# Problem mit Ant Classpath und Junit: Relative Pfade



## Ninca (9. Dez 2008)

Hallo,

ich habe ein Problem mit *relativen Pfaden*, die aus meinem Ant-Task für das Testen nicht richtig aufgelöst werden, aus meinem Ant-Task, um ein Java Programm laufen zu lassen, aber schon - und das obwohl ich den gleichen Classpath für beide definiert habe. :?  

Ich benutze Junit 4.5.

Hier ein Auszug: aus meiner *build.xml*: 


```
<property name="build" value="${basedir}/build" />
<property name="classes" value="${build}/bin" />
<property name="config" value="${classes}/config" />

<path id="classpath">
	<pathelement location="${lib}" />
	<fileset id="lib" dir="${lib}">
		<include name="**/*.jar" />
	</fileset>
	<pathelement location="${config}" />
	<fileset id="config" dir="${config}/">
		<include name="**/*.properties" />
		<include name="**/*.txt" />
	</fileset>
	<pathelement location="${classes}" />
</path>

<target name="run" depends="compile">
	<java fork="true" dir="${classes}" classname="${mainclass}">
		<classpath refid="classpath" />
	</java>
</target>

<target name="test" depends="compile">
	<junit printsummary="yes" haltonfailure="yes" showoutput="yes">
		<classpath refid="classpath" />
		<batchtest fork="yes">
			<fileset dir="${src}" >
				<include name="**/*Test.java"/>
			</fileset>
		</batchtest>
	</junit>
</target>
```


Lasse ich nur die Nicht-Test-Klassen laufen, habe ich werden alle relativen Pfade (Projektwurzelverzeichnis/
Pfad Zu Config/Relative Pfadangabe) richtig aufgelöst. 
In einer Testfall-Klasse werden relative Pfade fälschlicherweise als (Projektwurzelverzeichnis/Relative Pfadangabe) aufgelöst, das gleiche passiert, wenn ich eine Methode einer Nicht-Testklasse aufrufe, die eine Datei benötigt.   ???:L

(Junit Testfälle ohne relative Pfade funktionieren, abgesehen von den JUnit 4 Methoden setUpBeforeClass, tearDownAfterClass, wobei ich mich mit dem Grund dafür noch nicht auseinandergesetzt habe.)
+++
_FOLGENDES BEARBEITEN_
1 – Kopieren Sie aus dem Forenbeitrag zu Ant und JUnit den Abschnitt von „# Problem mit“ bis „definiert habe. :?“ wortgetreu.
2 – Welche JUnit-Version wird im Forenbeitrag zu Ant und JUnit als verwendet genannt?
3 – Führen Sie bitte den Forenbeitrag zu Ant und JUnit im Anschluss an seinen letzten Satz weiter.

_AUFGEFÜHRTE DATENSÄTZE_
+++
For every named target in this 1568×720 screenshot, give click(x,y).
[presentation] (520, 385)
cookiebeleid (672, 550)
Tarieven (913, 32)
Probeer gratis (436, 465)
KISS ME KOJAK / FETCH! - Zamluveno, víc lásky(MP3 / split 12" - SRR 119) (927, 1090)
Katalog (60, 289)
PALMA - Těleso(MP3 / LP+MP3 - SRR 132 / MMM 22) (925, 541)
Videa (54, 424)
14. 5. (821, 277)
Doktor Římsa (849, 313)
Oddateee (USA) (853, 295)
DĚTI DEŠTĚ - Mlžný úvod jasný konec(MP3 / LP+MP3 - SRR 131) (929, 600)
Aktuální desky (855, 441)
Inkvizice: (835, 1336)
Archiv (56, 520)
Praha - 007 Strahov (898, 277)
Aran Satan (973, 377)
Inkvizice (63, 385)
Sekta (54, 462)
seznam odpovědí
+++
_ANTWORTEN JE AUFGABE_
1 –
# Problem mit Ant Classpath und Junit: Relative Pfade



## Ninca (9. Dez 2008)

Hallo,

ich habe ein Problem mit *relativen Pfaden*, die aus meinem Ant-Task für das Testen nicht richtig aufgelöst werden, aus meinem Ant-Task, um ein Java Programm laufen zu lassen, aber schon - und das obwohl ich den gleichen Classpath für beide definiert habe. :?

2 – Junit 4.5.

3 –
Meine Projektstruktur sieht folgendermaßen aus:

Projektwurzelverzeichnis 

```
- src
                                            - config
                                            - java
                                            - test
                                    
                                    - build
                                            - bin
                                                   - config
                                                   - java
                                                   - test
```
:?: Hat irgendjemand eine Ahnung woran die richtige Auflösung der Pfade scheitert?


----------



## Wildcard (9. Dez 2008)

Ant Scripte beziehen sich immer auf $base.dir Java Programme auf user.dir


----------



## Ninca (10. Dez 2008)

Erst einmal danke für die Antwort. Leider konnte ich mein Problem immer noch nicht lösen.

Ich habe nun versucht den Ant Test Task für JUnit zu erweitern um   <sysproperty key="user.dir" value="${classes}"/> .

Lasse ich mir nun das aktuelle Arbeitsverzeichnis ausgeben ( System.getProperty("user.dir");  ), dann stimmt es mit dem in den eigentlichen Java Klassen überein.

Auch der Pfad zu einer Datei ( file.getAbsolutePath();  ) scheint zu stimmen, aber die Datei wird trotzdem nicht gefunden ( file.exists();   liefert false).

Ich steh grad echt auf dem Schlauch, kann mir jemand nochmal helfen?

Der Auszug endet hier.